Relevant screening frequencies

While it is possible to numerically compute \({\rm{\Delta }}{E}_{0}\) from equation (2), such calculations require evaluation of wavefunctions for all of the EC excited states. This is complex even for neutral excitons and impractical for larger ECs. However, we can further simplify equation (2) by using the general properties of \({\mathop{V}\limits^{ \sim }}_{s}\) and \({\rho }_{S0}\) (see Supplementary Information S1):

1. (a)

   The frequency-integral \({\tilde{V}}_{s}\) can be expressed, using the Kramers-Kronig relations, as frequency-smoothened real part of the screening potential, \({V^{\prime} }_{s}\):

   $${\mathop{V}\limits^{ \sim }}_{s}({E}_{S0})={\int }_{-\infty }^{\infty }f(\mathrm{ln}\,{E}_{S0}/\hslash -\,\mathrm{ln}\,\omega ){V^{\prime} }_{s}(\omega )d\,\mathrm{ln}\,\omega ,$$

   (3)

   where \(f(x)=2{\pi }^{-2}x/\,\sinh \,x\) is a normalized bell-shaped distribution function with a vanishing mean value and standard deviation of ~2. According to (3), \({\mathop{V}\limits^{ \sim }}_{s}({E}_{S0})\) can simply be approximated by a real part of the screening potential \({\mathop{V}\limits^{ \sim }}_{s}({E}_{S0})\cong {V^{\prime} }_{s}({E}_{S0}/\hslash )\), provided that \({V^{\prime} }_{s}(\omega )\) is a slow-varying function of frequency. This approximation is valid for many real media^19,20,21,22 and is used henceforth to simplify derivations. Furthermore, such frequency-smoothened potential turns out to be free of sharp irregularities caused by lattice excitations. For example, if a potential screened by a Lorentz medium with a divergence at a frequency ω₀ (typically in the mid-IR range) has a shape of \({V}_{s}(\omega )\propto {({\omega }^{2}-{\omega }_{0}^{2})}^{-1}\), then the transformed potential \({\mathop{V}\limits^{ \sim }}_{s}({E}_{S0})\propto {({E}_{S0}/\hslash +{\omega }_{0})}^{-1}\) is always smooth since \({E}_{S0}\ge 0\).

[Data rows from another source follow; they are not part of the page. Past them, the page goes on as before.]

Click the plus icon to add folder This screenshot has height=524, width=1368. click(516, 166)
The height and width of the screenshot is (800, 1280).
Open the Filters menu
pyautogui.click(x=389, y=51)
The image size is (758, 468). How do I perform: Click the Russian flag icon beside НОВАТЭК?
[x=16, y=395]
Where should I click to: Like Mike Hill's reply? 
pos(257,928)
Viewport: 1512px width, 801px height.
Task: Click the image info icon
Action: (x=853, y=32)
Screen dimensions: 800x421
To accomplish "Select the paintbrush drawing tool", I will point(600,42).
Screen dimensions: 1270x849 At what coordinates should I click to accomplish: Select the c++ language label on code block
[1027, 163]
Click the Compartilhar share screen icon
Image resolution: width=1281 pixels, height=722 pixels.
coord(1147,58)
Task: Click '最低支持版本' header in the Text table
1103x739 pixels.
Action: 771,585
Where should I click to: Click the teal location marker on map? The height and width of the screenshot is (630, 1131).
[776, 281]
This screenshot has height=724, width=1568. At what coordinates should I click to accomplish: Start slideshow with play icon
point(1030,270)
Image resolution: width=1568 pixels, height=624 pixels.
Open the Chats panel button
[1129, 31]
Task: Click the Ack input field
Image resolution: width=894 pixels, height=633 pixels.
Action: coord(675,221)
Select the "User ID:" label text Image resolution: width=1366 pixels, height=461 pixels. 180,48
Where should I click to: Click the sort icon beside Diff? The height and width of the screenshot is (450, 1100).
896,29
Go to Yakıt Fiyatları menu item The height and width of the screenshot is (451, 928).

This means that lattice excitations of the medium and other spectral irregularities or “kinks” do not have a strong effect on the dynamic screening of ECs.

2. (b)

   The transition charge density created by an electron and a hole vanishes – as can be shown analytically – if |0〉 and |S〉 are both symmetric with respect to exchange between electron and hole coordinates \({r}_{e}\leftrightarrow {r}_{h}\). In the case of such symmetric transition, the contributions to \({\rho }_{S0}\) from an electron and a hole are equal in magnitude and opposite in sign and therefore cancel each other out. Thus, only the asymmetric transitions contribute to the sum in (2). This condition is analogous to selection rules in atomic physics. As a result, the minimal value, \({E}_{\min }\), of the transition energy \({E}_{S0}\) contributing to the sum in (2) is the energy difference between the ground state and the lowest asymmetric state. The summation in equations (1 and 2) also has a characteristic upper-bound cutoff energy of the order of the EC binding energy, \({E}_{\max } \sim |{E}_{bind}|\)^23,24: due to decreasing overlap between \(|0\rangle \) and \(|S\rangle \), the terms corresponding to transition energies above that cutoff quickly decay with increasing \({E}_{S0}\), allowing the sum in (1, 2) to converge. Thus, only some of the lower-energy terms in (2) effectively contribute to \({\rm{\Delta }}{E}_{0}\). This means that in order to investigate dynamic screening of the ECs one needs to consider the behavior of the dielectric functions only within a certain frequency range between \({E}_{\min }\) and \({E}_{\max }\).

3. (c)

   The summation in equation (2) can be further simplified by replacing the frequency-dependent function \({V^{\prime} }_{s}({E}_{S0}/\hslash )\) by a frequency-independent mean value \({V^{\prime} }_{s}({E}_{eff}/\hslash )\) where the effective energy, \({E}_{eff}\), is a constant lying between the lower and upper energy bounds, \({E}_{\min } < {E}_{eff} < {E}_{\max }\). This assumption of effectively static screening allows one to treat the EC as a set of particles interacting via frequency-independent potential \({V}_{0}+{V^{\prime} }_{s}({E}_{eff}/\hslash )=\mathrm{Re}V({E}_{eff}/\hslash )\). In this case, the perturbed ground state energy is

$${E}_{0}+{\rm{\Delta }}{E}_{0}=\langle 0|T+\frac{1}{2}\sum _{j,k}{Q}_{j}{Q}_{k}({V}_{0}({r}_{jk})+{V^{\prime} }_{s}({r}_{jk},{E}_{eff}/\hslash ))|0\rangle ,$$

(4)

where Q _j is the charge of the j-th particle, \({r}_{jk}\) is the interparticle distance and T is the total kinetic energy of all the particles in the EC.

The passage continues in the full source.